Task material:
-=-=-=-=-

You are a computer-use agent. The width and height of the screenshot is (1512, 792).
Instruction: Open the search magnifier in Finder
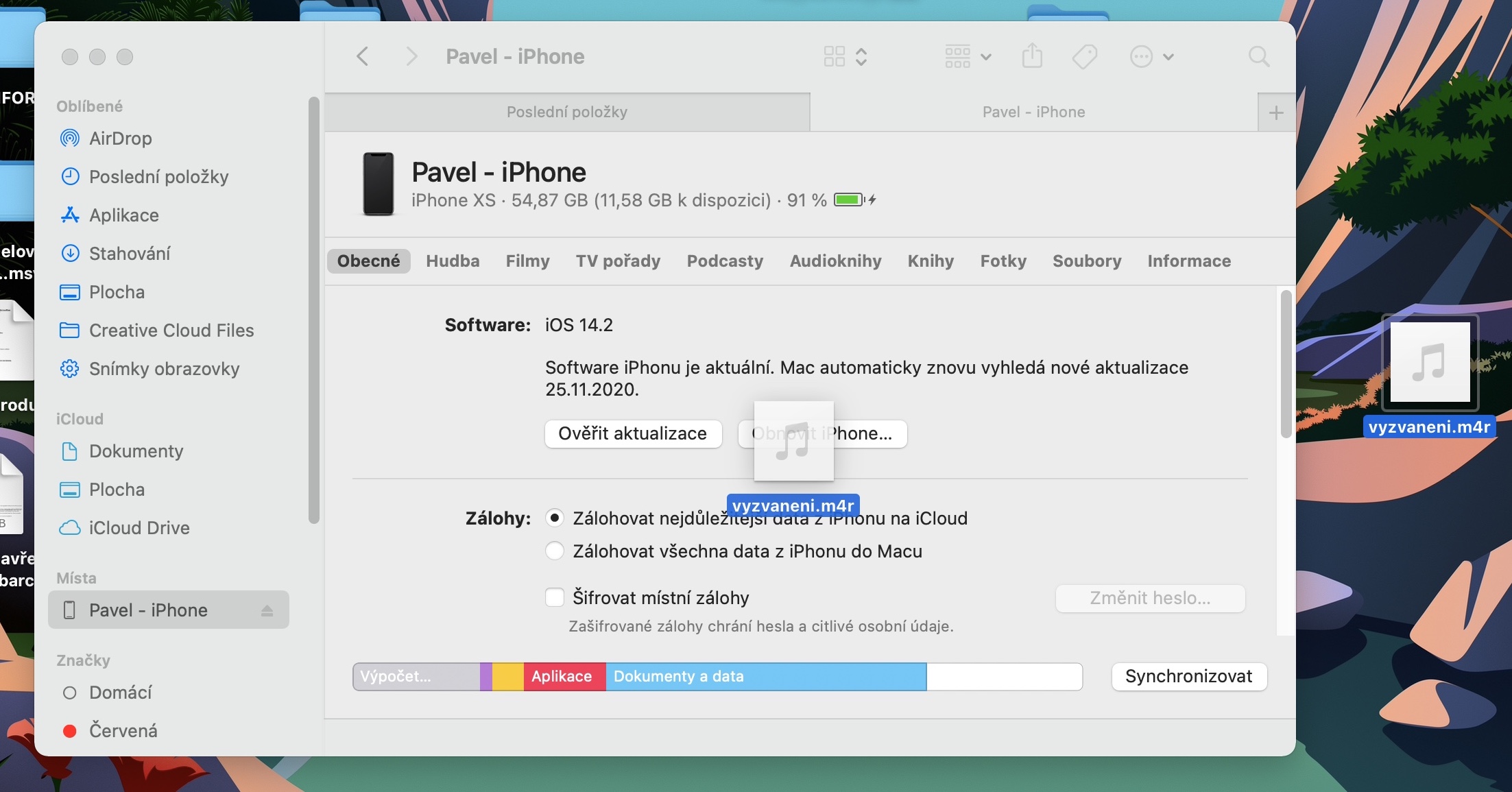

-=-=-=-=-

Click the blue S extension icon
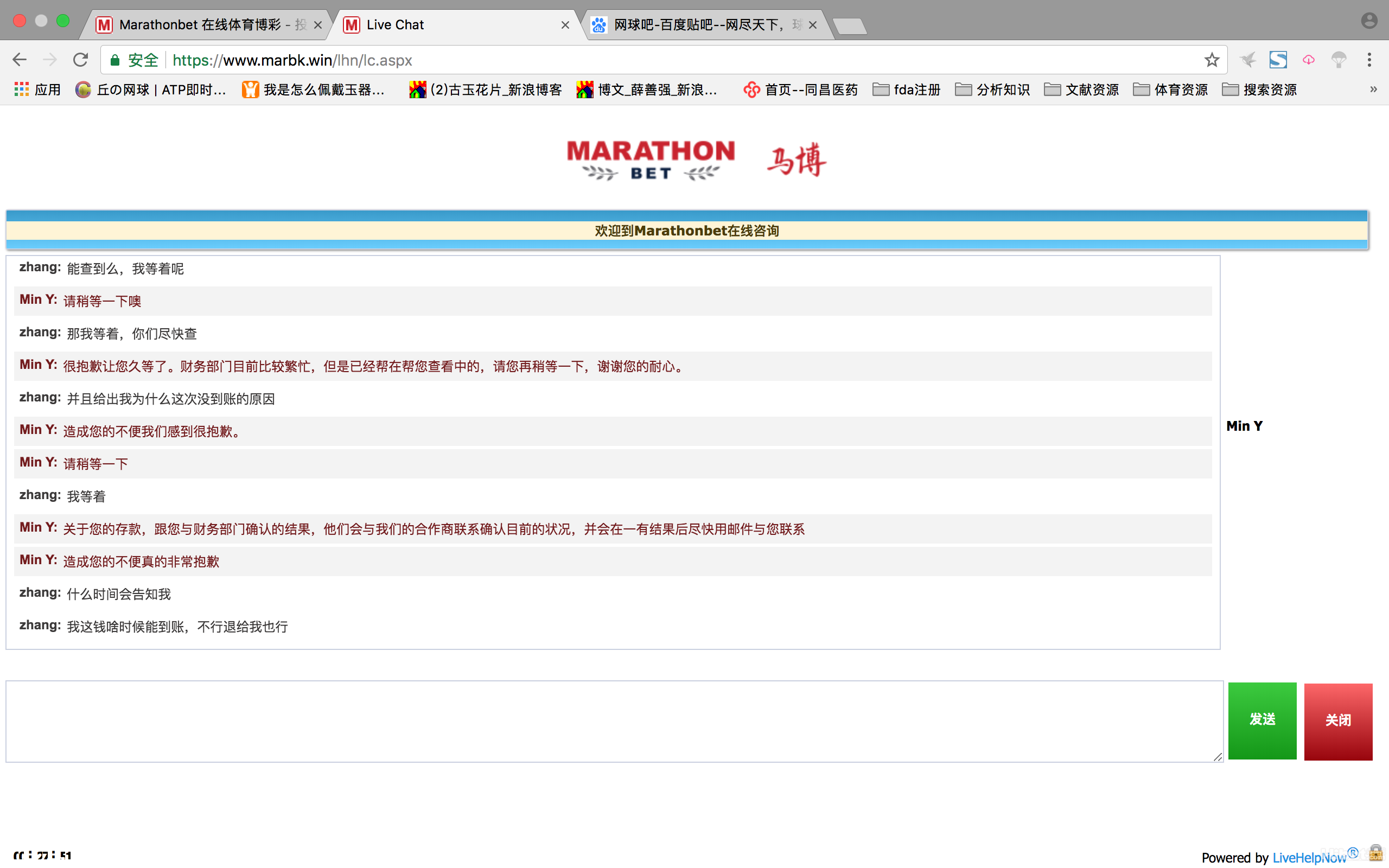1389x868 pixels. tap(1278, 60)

-=-=-=-=-

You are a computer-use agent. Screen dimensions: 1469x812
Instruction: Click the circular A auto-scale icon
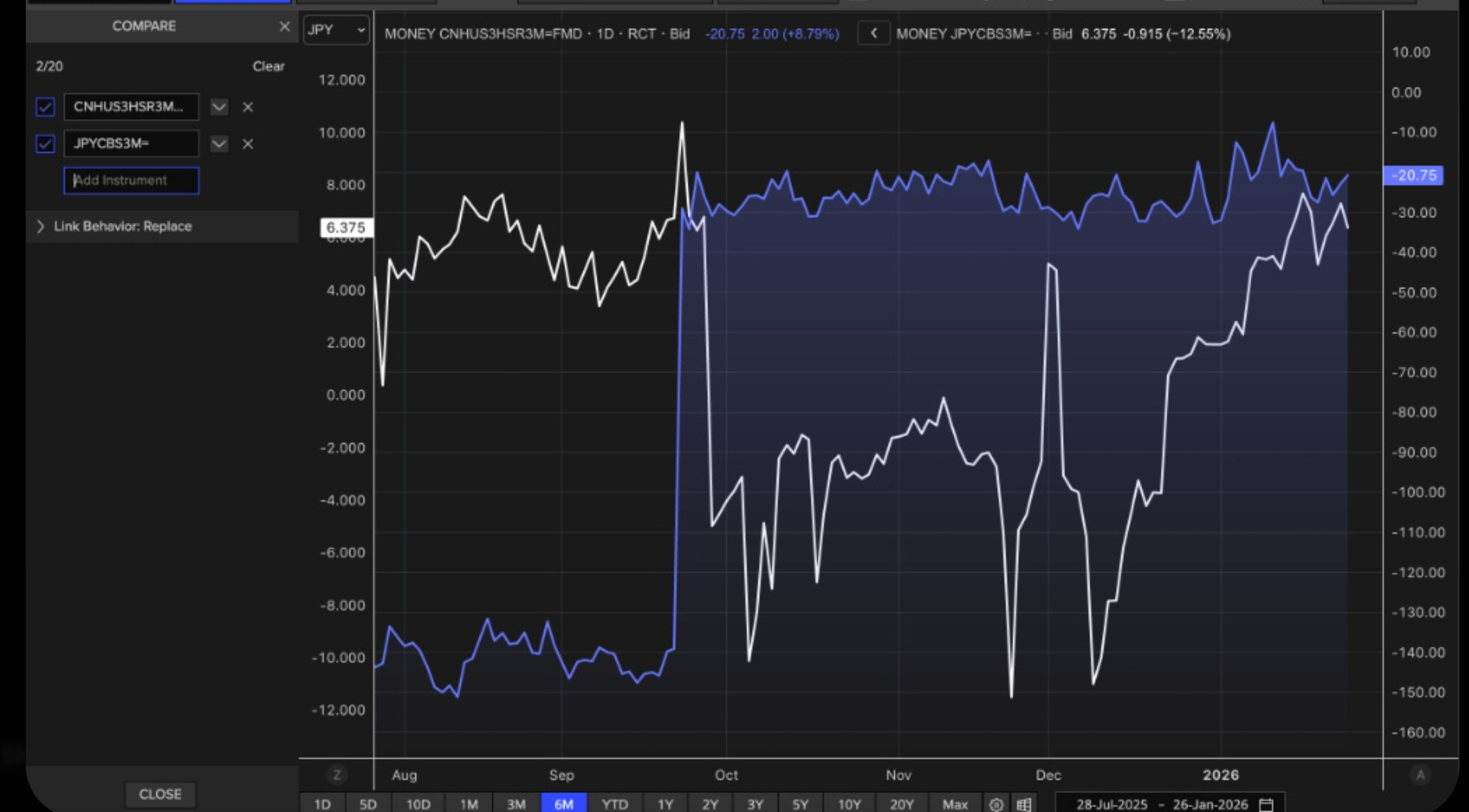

-=-=-=-=-

To do: An exact copy of the lines above, from the one containing "You are a computer-use agent. The" down to the one containing "Instruction: Open the" and including both, is the whole answer; retype it and nothing else.

Worked solution:
You are a computer-use agent. The width and height of the screenshot is (1512, 792).
Instruction: Open the search magnifier in Finder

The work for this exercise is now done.